If there was one tip about drawing I wish I would have known sooner, it’d be that you can use a Q-tip for smooth shading!

When I first tried using a Q-tip on one of my drawing projects, I thought it was a longshot, but it actually worked; it produced a level of smoothness most blending stumps won’t accomplishment.

Brands? I don’t have any specific brands of this amazing tool to recommend, because in my opinion a Q-tip is just a Q-tip.

A good reason why this is an amazing tool to use when shading, is because the edge of a Q-tip is pure cotton; it’s easier to blend the pencil to a smoothness.

I typically use a Q-tip to smooth out 4b and 6b graphite art projects, like portraits; As far of the paper type, try to stick with drawing paper.

Hope this helps you smooth out your pencil drawings. **Results may vary**

Avoiding graphite crime scenes.

Let’s talk about how to avoid smudging on your drawing.

If I were to tell you about the many times that I smudged my drawings before this trick, the number would at least be in the double digits.

If I had to describe smudging … It’s when the edge of your palm is resting on your drawing canvas, and it slipped your mind that your hand is in “the danger zone” with graphite.
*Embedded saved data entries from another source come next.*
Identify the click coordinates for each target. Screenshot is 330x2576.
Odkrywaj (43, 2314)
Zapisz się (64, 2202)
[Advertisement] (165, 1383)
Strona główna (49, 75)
This is probably because you’re so focused on the progress of the drawing.

Later on you find out that your creation was almost ruined by this common culprit; You’ll notice the graphite on the edge of your palm as evidence of this horrendous crime scene.
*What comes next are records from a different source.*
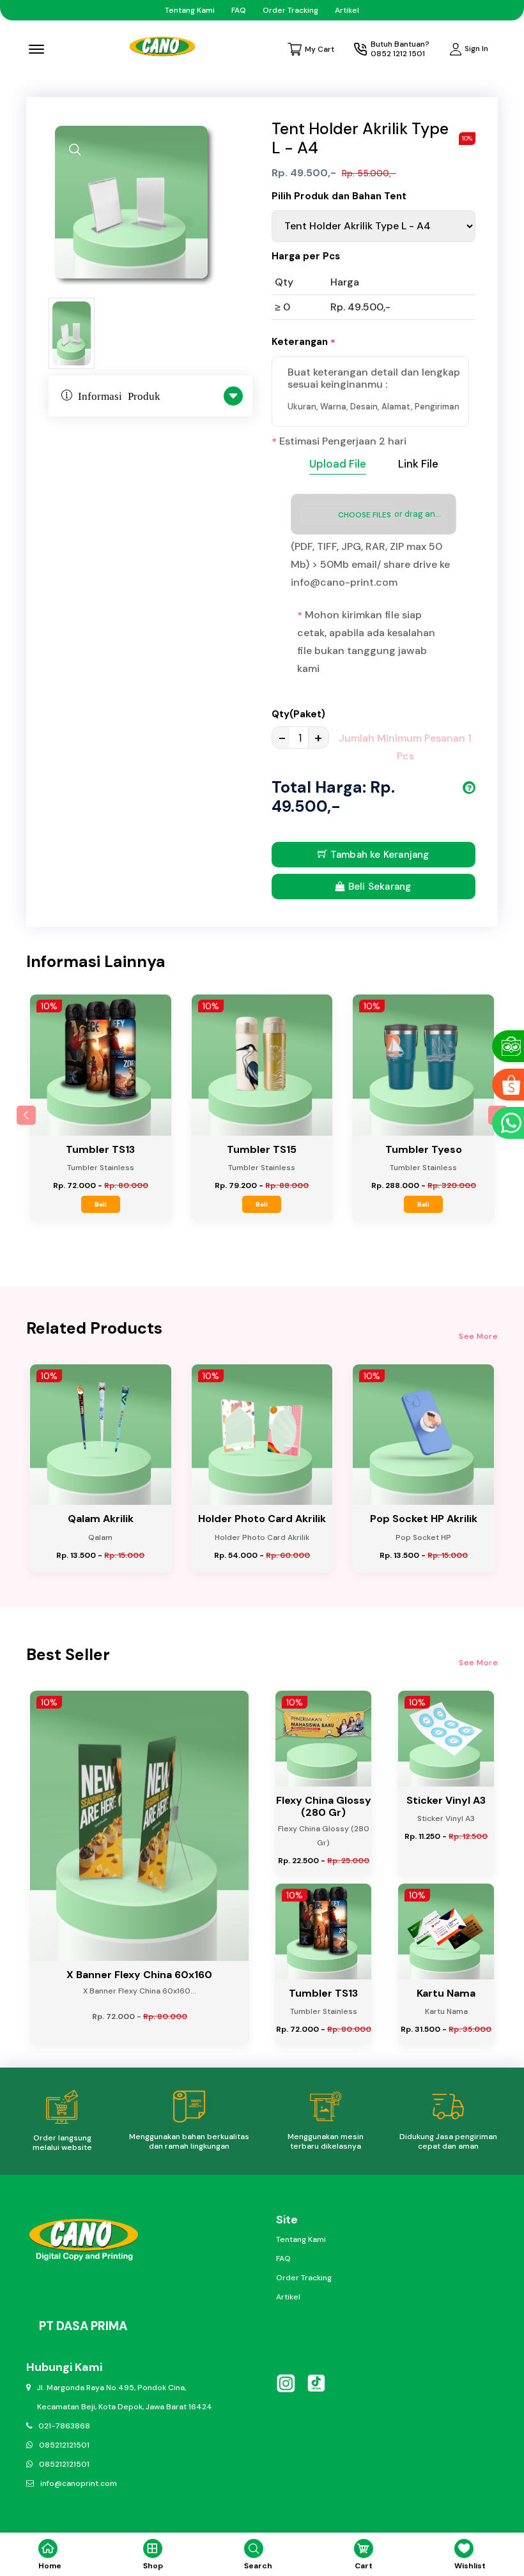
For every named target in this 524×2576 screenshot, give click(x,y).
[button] (26, 1115)
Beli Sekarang (379, 886)
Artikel (347, 10)
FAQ (238, 10)
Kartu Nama (446, 1993)
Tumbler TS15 (262, 1149)
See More (478, 1336)
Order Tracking (290, 10)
To avoid accidents, like smudging, I typically use a 4 inch by 4 inch piece of printing paper, because it’s an even square. Printing paper usually has a smooth surface as well.

On a side note: If you have a larger hand, I would use a larger piece of paper.

You’ll then place that piece of paper in between the edge of your palm and your drawing canvas; You can avoid smudging pencil lines or areas already shaded this way while you draw.